-- What is expected --
Every line below must be given again exactly.

-- Data extracts --
+--
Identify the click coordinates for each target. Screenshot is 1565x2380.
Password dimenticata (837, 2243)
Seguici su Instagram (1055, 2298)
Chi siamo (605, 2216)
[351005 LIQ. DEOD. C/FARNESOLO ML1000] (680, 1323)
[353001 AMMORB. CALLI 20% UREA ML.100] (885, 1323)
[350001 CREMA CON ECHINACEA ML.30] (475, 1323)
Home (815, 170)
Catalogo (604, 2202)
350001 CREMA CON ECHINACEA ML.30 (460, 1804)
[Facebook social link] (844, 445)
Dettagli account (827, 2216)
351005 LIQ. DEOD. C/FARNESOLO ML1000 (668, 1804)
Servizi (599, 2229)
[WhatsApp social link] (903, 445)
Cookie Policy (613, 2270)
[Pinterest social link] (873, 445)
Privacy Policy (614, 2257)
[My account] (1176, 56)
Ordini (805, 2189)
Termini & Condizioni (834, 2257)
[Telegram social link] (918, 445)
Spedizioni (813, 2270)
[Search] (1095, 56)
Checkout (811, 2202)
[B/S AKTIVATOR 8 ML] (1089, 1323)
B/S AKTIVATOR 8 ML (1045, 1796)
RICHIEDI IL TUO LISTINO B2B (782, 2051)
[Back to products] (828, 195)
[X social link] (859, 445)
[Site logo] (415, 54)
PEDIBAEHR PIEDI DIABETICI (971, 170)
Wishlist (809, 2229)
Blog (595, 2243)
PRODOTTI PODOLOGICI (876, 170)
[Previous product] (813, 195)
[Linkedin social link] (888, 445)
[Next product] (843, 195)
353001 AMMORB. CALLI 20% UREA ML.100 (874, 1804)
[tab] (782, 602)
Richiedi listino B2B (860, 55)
+--
-- Completed task --
Identify the click coordinates for each target. Screenshot is 1565x2380.
Password dimenticata (837, 2243)
Seguici su Instagram (1055, 2298)
Chi siamo (605, 2216)
[351005 LIQ. DEOD. C/FARNESOLO ML1000] (680, 1323)
[353001 AMMORB. CALLI 20% UREA ML.100] (885, 1323)
[350001 CREMA CON ECHINACEA ML.30] (475, 1323)
Home (815, 170)
Catalogo (604, 2202)
350001 CREMA CON ECHINACEA ML.30 (460, 1804)
[Facebook social link] (844, 445)
Dettagli account (827, 2216)
351005 LIQ. DEOD. C/FARNESOLO ML1000 (668, 1804)
Servizi (599, 2229)
[WhatsApp social link] (903, 445)
Cookie Policy (613, 2270)
[Pinterest social link] (873, 445)
Privacy Policy (614, 2257)
[My account] (1176, 56)
Ordini (805, 2189)
Termini & Condizioni (834, 2257)
[Telegram social link] (918, 445)
Spedizioni (813, 2270)
[Search] (1095, 56)
Checkout (811, 2202)
[B/S AKTIVATOR 8 ML] (1089, 1323)
B/S AKTIVATOR 8 ML (1045, 1796)
RICHIEDI IL TUO LISTINO B2B (782, 2051)
[Back to products] (828, 195)
[X social link] (859, 445)
[Site logo] (415, 54)
PEDIBAEHR PIEDI DIABETICI (971, 170)
Wishlist (809, 2229)
Blog (595, 2243)
PRODOTTI PODOLOGICI (876, 170)
[Previous product] (813, 195)
[Linkedin social link] (888, 445)
[Next product] (843, 195)
353001 AMMORB. CALLI 20% UREA ML.100 (874, 1804)
[tab] (782, 602)
Richiedi listino B2B (860, 55)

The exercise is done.